Abstract 12783: Analysis of SCN5A mutation and Antiarrhythmic Drug in Chinese Patients with Short QT Syndrome
Aims. We present, for the first time, that loss-of-function mutations in the SCN5A gene encoding for the strong depolarization channel Nav1.5 contribute to SQTS.
Methods and Results. We recruited nine probands having QTc ≤ 370 ms and no acquired causes of abbreviated QT interval. No mutations in previously known SQTS genes were identified in DNA screening of these individuals. However, two individuals were found to have one of the following heterozygous missense mutations in SCN5A: E428G (c.1283A>G) and V1951L (c.5851G>T). Both individuals displayed short QT intervals (QTc: 270 ms and 347 ms), a high predisposition to sudden cardiac death, and no underlying structural heart disease consistent with the robust phenotype of SQTS. A co-inherited synonymous polymorphism S1653S (c.4959C>A) in SCN5A was found in V1951L carriers.
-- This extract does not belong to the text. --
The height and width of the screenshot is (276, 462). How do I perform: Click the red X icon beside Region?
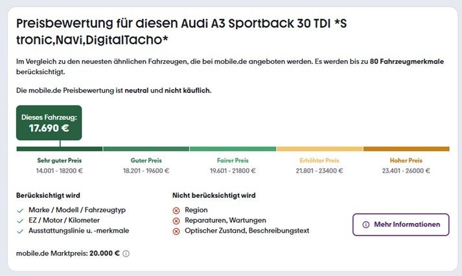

Whole-cell patch clamp analysis of HEK 293 cells expressing a mutated channel showed that E428G produced significant reduction of INa density, indicating a loss of function. INa in cells expressing V1951L or S1653S alone was not statistically different from that of wild-type (WT). However, co-expression of V1951L with S1653S in Nav1.5 produced a significant reduction of INa density, indicating a loss of function. The data suggest that the S1653S synonymous polymorphism has a noteworthy synergistic modulatory effect on the biophysical function of the L1951V mutation and acts as a genetic modifier of disease. The peak INa of the E428G channel in vitro was increased significantly in the presence of propafenone (30 µM), whereas there was no effect of amiodarone (50 µM) or mexiletine (50 µM),
Conclusion. This is the first study to show that loss-of-function mutations in the SCN5A gene contribute to SQTS and cause a new variant of SQTS. The synonymous polymorphism S1653S in the SCN5A gene significantly modifies the biophysical function of the L1951V mutation and causes loss of function in Nav1.5. Propafenone is a drug with the potential to treat SQTS caused by the E428G mutation.
- © 2012 by American Heart Association, Inc.